#### Extracted records ####

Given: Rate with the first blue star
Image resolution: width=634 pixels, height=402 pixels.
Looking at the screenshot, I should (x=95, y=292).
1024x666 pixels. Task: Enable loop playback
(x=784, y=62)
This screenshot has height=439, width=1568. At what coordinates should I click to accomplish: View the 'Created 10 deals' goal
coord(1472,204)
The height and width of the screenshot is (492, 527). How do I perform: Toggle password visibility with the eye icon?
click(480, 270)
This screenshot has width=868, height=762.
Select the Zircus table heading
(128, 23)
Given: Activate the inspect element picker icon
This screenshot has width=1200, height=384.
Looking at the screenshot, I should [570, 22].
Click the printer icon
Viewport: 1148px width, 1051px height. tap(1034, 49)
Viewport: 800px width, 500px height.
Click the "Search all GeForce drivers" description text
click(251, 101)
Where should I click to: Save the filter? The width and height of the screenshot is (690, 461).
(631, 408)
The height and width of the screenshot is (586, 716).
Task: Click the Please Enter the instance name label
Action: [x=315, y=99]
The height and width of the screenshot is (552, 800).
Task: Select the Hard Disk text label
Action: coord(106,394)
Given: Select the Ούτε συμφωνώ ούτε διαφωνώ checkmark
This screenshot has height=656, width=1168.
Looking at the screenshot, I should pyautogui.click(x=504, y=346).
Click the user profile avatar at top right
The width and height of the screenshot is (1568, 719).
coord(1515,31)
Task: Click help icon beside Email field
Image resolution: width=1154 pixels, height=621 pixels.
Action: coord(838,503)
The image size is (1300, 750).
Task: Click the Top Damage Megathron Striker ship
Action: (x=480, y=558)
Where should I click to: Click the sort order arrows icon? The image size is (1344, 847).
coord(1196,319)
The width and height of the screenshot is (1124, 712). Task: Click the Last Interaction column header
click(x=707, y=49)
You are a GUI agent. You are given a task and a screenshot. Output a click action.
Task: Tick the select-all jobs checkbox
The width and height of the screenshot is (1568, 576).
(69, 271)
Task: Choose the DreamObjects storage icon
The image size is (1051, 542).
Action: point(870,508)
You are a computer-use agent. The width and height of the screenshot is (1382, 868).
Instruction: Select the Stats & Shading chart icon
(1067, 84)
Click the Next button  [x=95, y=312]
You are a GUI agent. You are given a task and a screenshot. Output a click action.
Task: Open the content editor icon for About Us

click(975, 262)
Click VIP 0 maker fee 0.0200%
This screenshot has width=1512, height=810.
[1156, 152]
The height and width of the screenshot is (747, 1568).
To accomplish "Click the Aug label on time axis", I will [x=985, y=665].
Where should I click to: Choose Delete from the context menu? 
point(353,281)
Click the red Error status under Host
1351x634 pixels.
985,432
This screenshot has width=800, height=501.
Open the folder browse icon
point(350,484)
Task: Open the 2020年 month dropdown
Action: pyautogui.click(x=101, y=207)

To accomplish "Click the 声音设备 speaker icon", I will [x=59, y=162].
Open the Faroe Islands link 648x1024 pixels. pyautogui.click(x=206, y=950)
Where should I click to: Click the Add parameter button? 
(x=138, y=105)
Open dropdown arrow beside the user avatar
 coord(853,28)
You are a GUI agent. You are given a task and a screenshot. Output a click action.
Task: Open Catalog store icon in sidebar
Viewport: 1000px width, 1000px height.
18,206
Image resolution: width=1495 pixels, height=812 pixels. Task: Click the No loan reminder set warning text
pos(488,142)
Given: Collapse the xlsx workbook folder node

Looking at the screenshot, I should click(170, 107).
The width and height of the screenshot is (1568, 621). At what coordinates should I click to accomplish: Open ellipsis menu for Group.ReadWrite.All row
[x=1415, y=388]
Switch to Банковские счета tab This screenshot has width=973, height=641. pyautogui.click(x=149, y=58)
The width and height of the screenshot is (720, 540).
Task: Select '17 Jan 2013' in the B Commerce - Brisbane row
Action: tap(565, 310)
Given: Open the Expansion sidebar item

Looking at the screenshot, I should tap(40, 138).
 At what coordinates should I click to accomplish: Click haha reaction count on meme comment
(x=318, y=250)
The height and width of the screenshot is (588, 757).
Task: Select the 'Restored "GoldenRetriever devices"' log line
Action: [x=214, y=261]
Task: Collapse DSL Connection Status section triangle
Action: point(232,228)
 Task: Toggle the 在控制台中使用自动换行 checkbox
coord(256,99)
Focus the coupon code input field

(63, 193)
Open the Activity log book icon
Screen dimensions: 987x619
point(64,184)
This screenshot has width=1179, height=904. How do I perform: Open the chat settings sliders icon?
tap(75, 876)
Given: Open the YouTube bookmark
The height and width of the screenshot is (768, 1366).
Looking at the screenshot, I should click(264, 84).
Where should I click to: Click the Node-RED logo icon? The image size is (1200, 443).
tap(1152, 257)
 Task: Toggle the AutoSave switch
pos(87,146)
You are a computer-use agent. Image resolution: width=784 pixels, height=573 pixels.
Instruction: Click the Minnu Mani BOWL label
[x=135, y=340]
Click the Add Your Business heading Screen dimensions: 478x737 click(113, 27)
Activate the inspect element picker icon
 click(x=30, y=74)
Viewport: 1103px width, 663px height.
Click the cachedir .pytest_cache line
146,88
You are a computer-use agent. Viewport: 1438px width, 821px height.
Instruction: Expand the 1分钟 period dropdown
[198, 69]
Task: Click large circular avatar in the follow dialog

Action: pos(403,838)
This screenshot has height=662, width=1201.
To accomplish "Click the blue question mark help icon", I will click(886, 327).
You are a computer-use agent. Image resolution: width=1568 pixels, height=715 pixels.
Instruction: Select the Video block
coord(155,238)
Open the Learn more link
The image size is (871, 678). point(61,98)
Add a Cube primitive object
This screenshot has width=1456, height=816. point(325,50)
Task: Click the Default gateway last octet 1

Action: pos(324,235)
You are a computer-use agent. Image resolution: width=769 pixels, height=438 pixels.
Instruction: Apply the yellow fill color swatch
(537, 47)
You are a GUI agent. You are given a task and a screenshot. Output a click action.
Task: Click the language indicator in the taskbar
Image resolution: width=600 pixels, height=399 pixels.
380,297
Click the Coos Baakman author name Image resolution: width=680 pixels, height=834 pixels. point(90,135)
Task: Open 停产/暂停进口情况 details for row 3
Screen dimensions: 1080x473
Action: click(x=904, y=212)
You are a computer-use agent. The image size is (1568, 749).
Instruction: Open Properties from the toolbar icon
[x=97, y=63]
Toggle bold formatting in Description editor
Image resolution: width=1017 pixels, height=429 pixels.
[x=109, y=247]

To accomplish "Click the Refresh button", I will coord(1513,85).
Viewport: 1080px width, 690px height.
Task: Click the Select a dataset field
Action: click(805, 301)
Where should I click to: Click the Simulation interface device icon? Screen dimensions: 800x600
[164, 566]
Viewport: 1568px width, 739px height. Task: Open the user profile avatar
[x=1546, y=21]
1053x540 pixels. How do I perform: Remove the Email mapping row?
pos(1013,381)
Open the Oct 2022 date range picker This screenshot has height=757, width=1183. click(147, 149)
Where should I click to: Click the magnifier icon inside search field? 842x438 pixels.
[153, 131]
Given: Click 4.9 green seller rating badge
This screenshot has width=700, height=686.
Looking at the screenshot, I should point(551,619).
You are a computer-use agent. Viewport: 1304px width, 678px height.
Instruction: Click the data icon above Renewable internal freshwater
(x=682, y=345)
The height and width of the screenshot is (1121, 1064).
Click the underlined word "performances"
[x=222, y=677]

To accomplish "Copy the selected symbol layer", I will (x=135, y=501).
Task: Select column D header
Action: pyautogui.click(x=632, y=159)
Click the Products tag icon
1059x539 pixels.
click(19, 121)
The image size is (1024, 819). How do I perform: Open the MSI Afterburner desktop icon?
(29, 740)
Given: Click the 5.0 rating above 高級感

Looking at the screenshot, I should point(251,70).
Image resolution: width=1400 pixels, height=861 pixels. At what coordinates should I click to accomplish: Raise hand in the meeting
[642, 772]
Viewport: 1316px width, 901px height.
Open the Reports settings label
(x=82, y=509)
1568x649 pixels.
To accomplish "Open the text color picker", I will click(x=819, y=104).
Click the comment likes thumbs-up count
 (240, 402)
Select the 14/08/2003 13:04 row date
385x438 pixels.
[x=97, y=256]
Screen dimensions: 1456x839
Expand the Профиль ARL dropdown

####

Considering the records above, count the lines where the string "help" occurs and return that number alone.

2